We also compared the accuracy of different products (i.e. CLCD, GlobeLand30, MCD12Q1 and ESACCI_LC) using the GLCVSS sample set. In particular, GlobeLand30 was also included for comparison to our CLCD. GlobeLand30 was a 30 m global LC dataset for 2001 and 2010, produced using a pixel–object-knowledge approach (Chen et al., 2015). We used GlobeLand30 in the year of 2010 for the comparison. It was found that the CLCD obtained the highest accuracy of 65.64 %, outperforming ESACCI_LC (57.16 %), the MCD12Q1 (61.66 %) and GlobeLand30 (63.12 %), respectively (Tables S24–S27). Although the UA or PA of CLCD did not always outperform that of other products, CLCD achieved the highest F1 scores in nearly all the LCs (Table 3).

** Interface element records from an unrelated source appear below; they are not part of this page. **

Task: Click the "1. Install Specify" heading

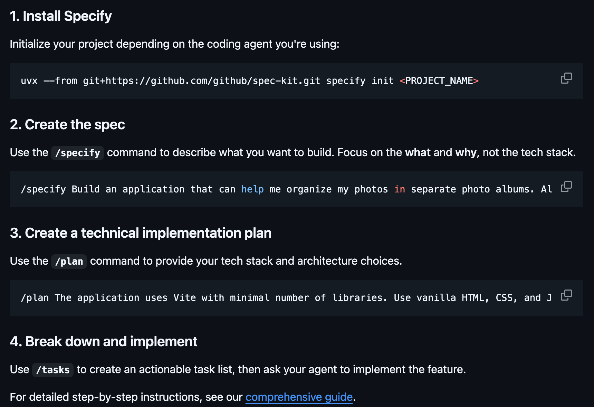Action: [61, 16]
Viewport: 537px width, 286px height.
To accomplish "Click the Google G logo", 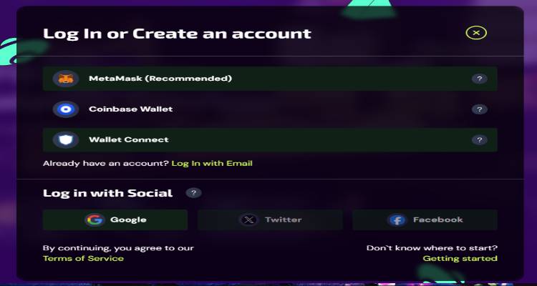I will coord(95,220).
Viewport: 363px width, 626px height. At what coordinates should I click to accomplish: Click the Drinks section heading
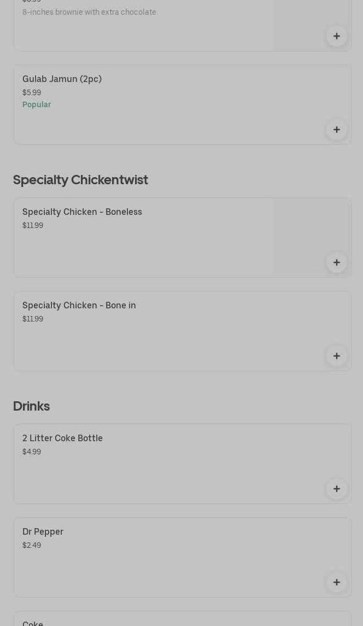[x=31, y=406]
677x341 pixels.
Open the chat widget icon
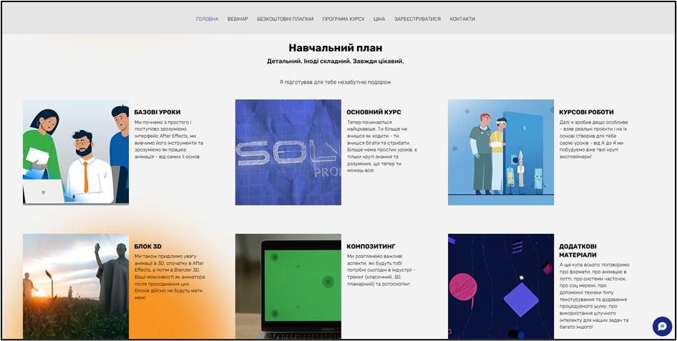(662, 325)
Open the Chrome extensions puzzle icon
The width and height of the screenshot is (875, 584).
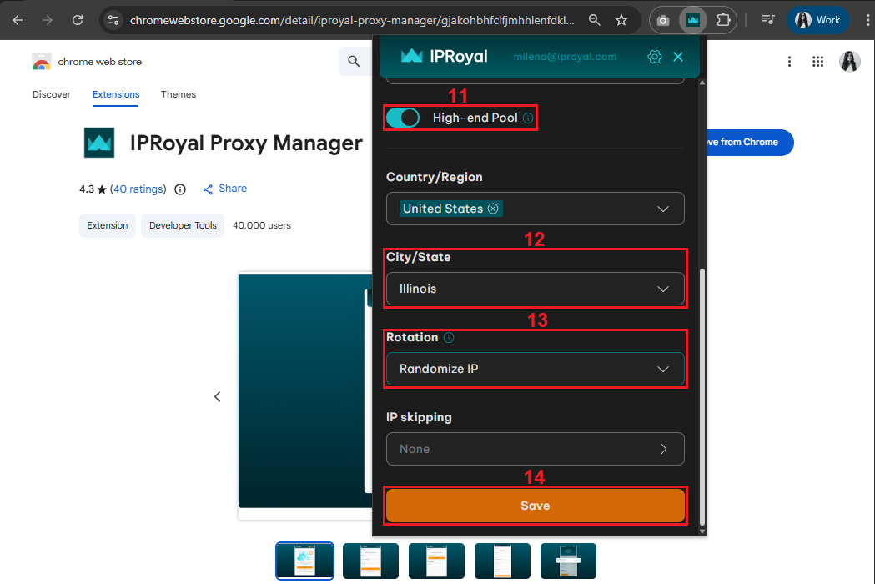point(723,20)
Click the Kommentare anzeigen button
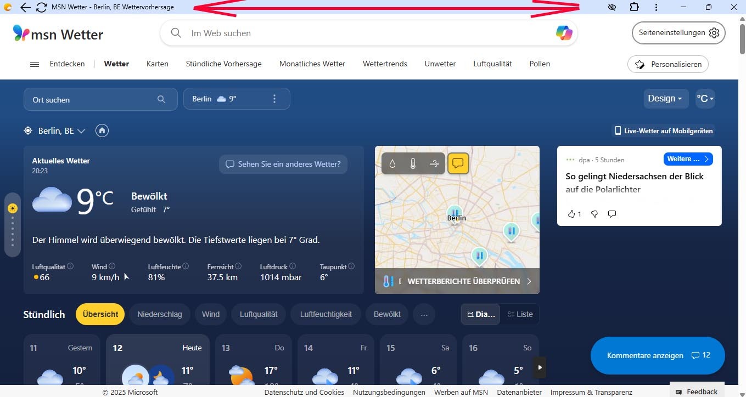Image resolution: width=746 pixels, height=397 pixels. click(658, 355)
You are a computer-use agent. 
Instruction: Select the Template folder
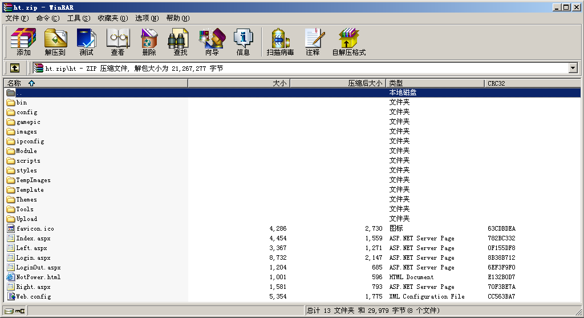(30, 190)
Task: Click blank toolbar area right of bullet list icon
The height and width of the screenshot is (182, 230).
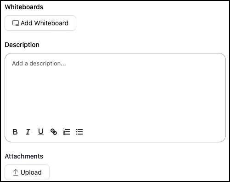Action: pos(153,132)
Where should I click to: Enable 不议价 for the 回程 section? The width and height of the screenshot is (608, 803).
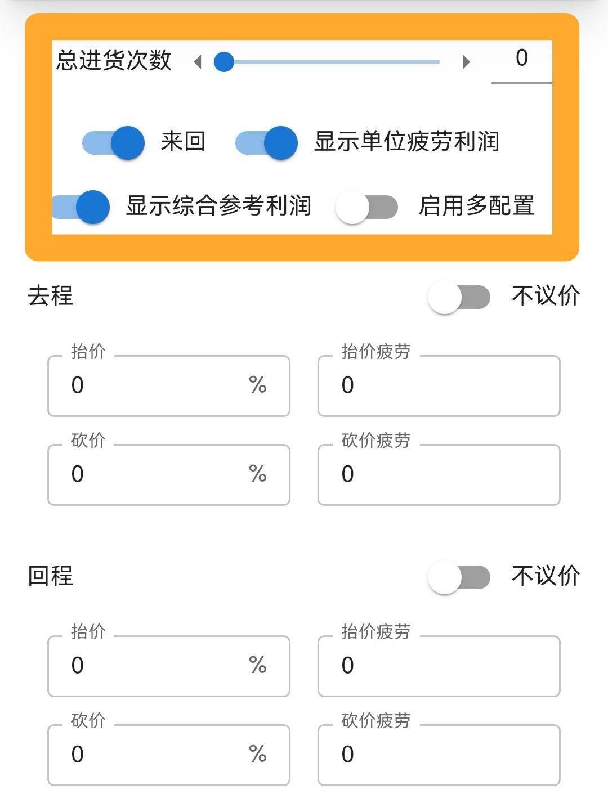[459, 577]
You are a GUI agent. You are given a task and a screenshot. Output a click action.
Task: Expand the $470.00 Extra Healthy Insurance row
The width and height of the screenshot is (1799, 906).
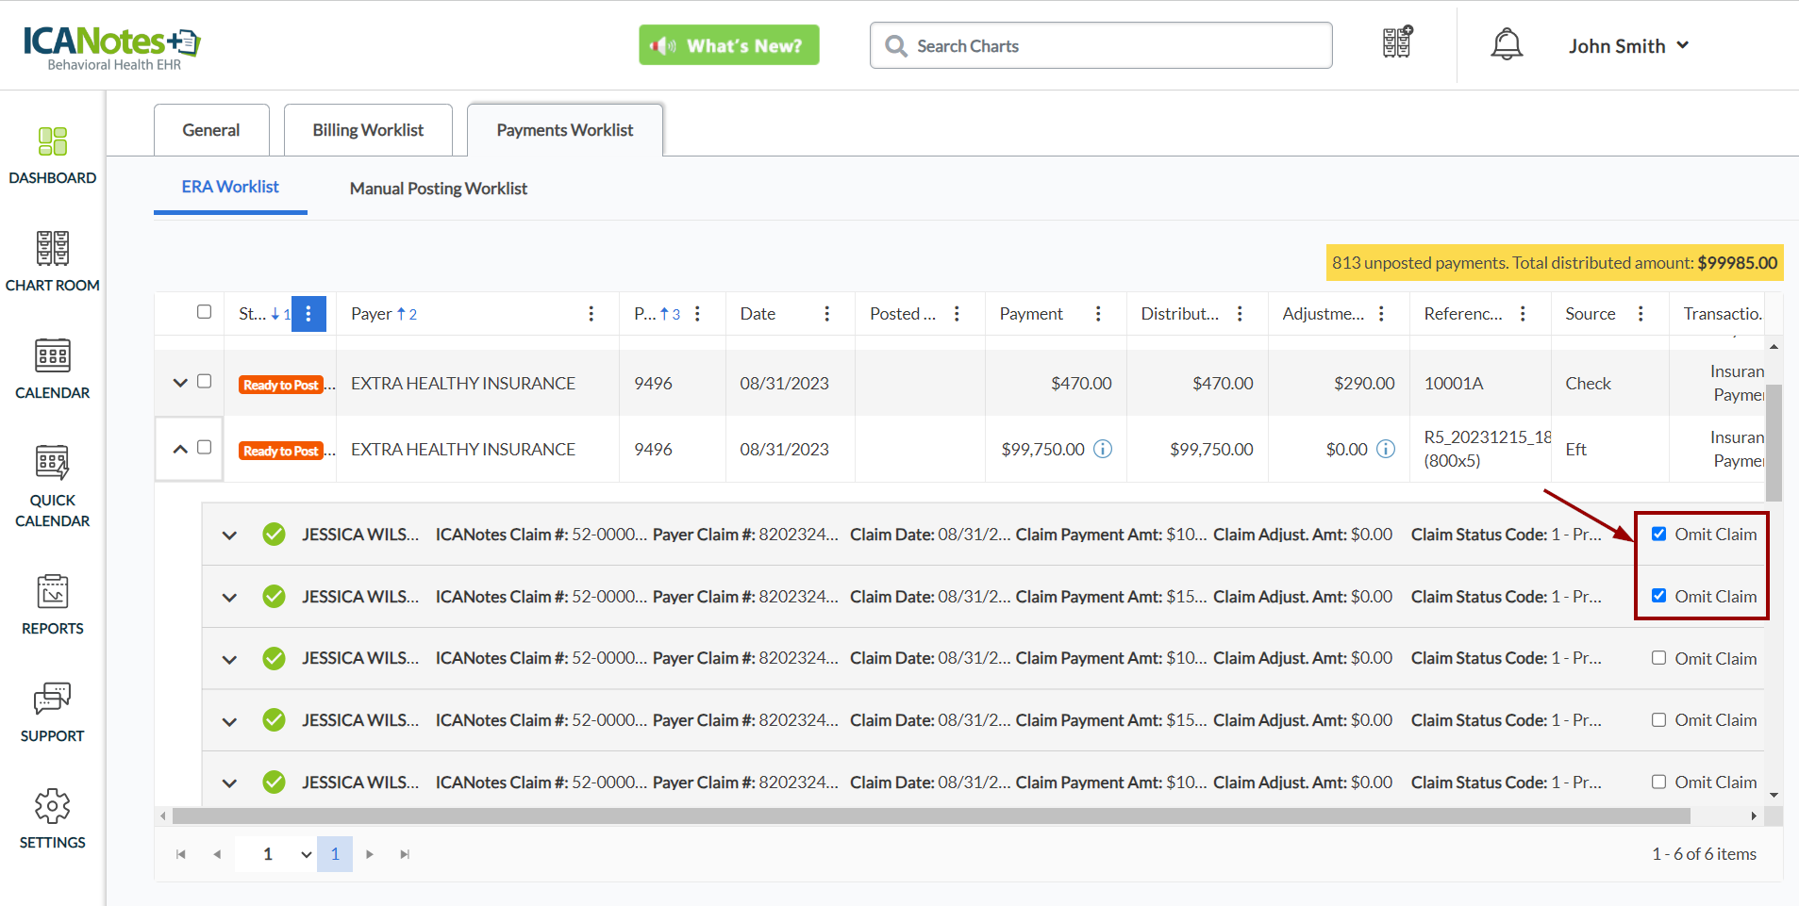[180, 383]
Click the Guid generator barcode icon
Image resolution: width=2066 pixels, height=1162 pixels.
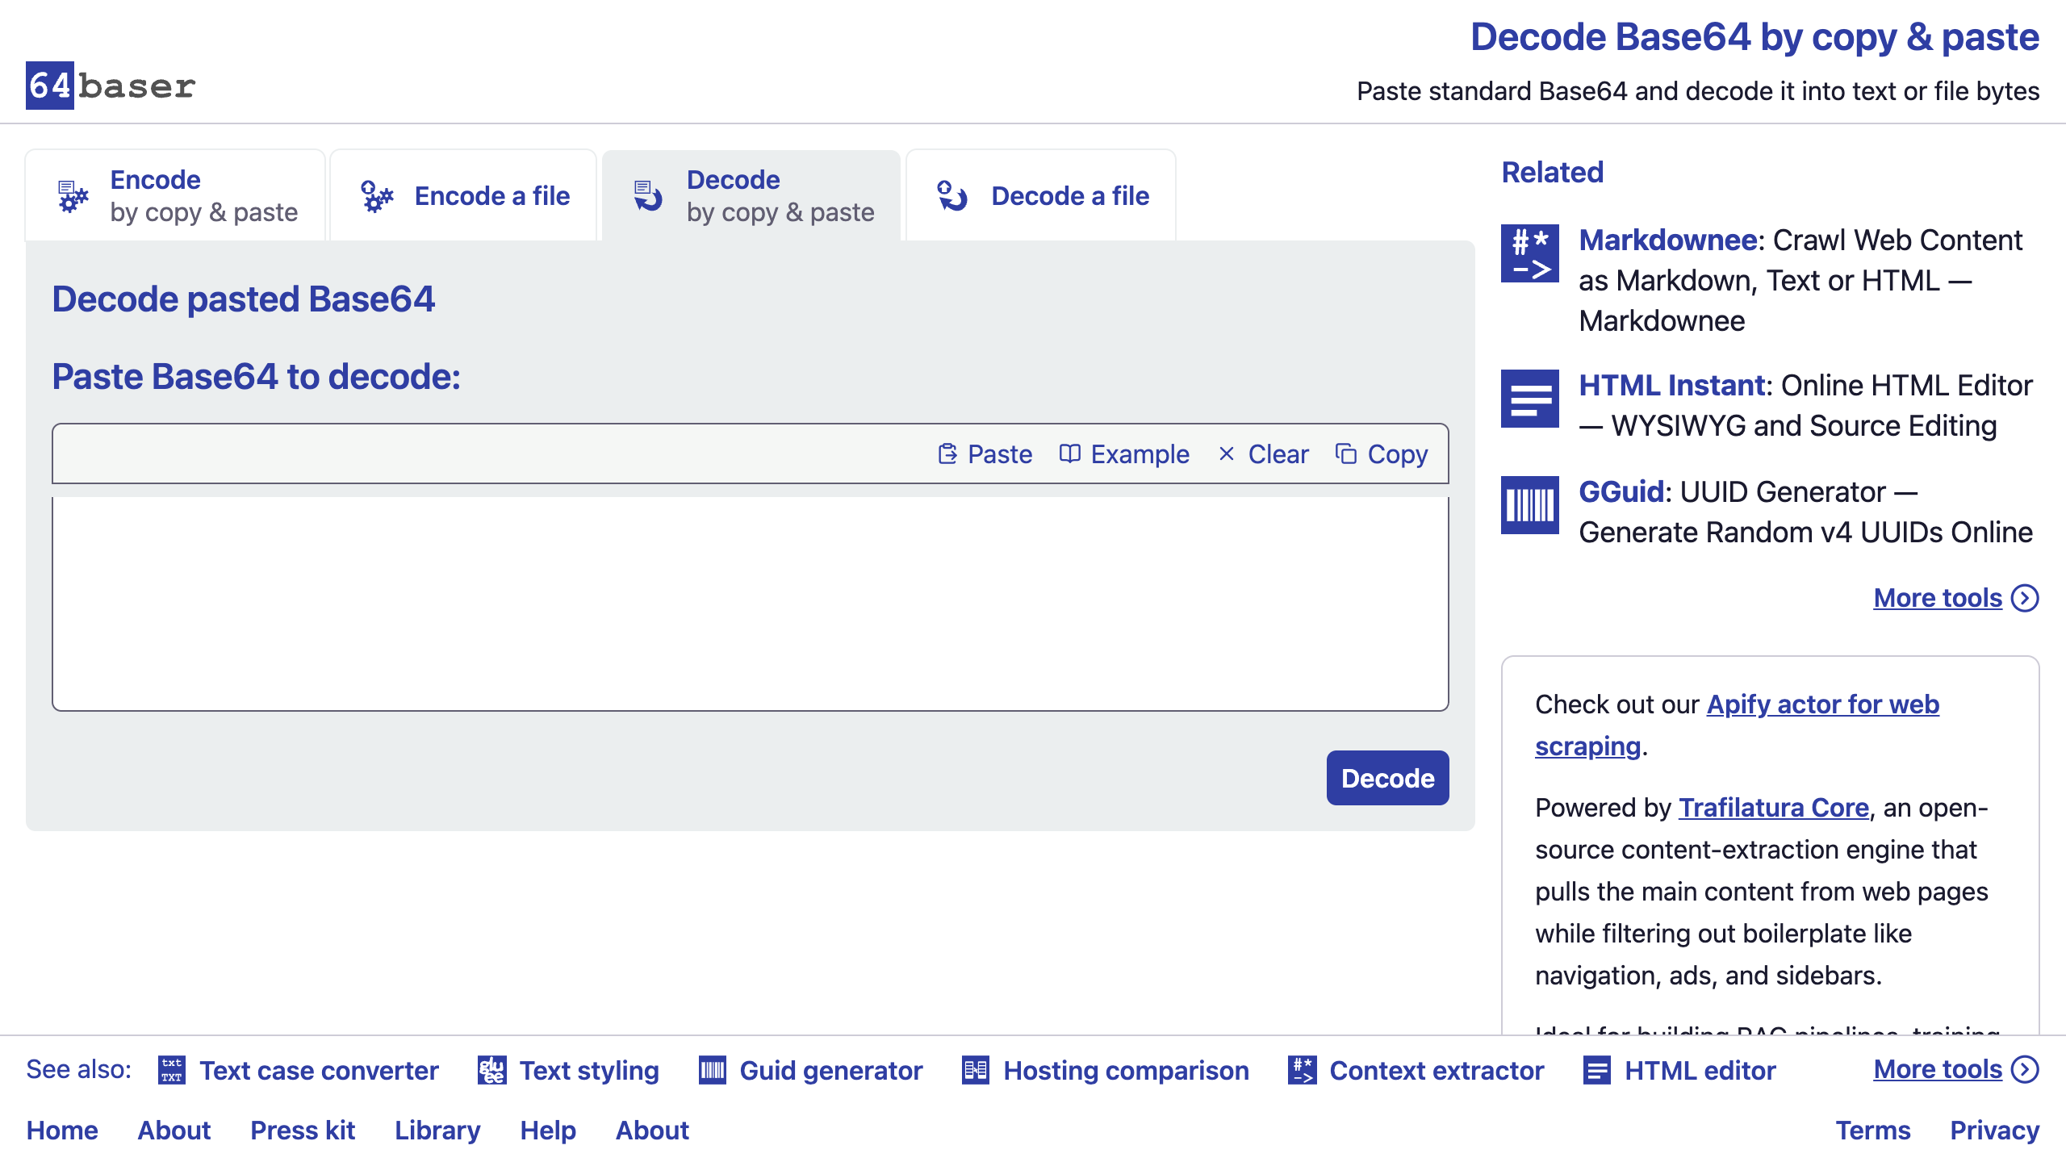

We calculated the confusion matrix for CLCD without spatial–temporal filtering. It was indicated that the overall accuracy of CLCD without the spatial–temporal filtering was dropped by 0.71 compared to that with spatial–temporal filtering (Tables S28 and S29). This showed the effectiveness of our proposed post-processing method.
In summary, CLCD achieved higher OA with respect to the existing LC products (i.e. MCD12Q1, ESACCI_LC, FROM_GLC and GlobeLand30), based on the visually interpreted and third-party samples. In addition, the temporal coverage of CLCD spans 35 years (1985–2019), which exceeds the ESACCI_LC (1992–2018) and the MCD12Q1 (2001–2018).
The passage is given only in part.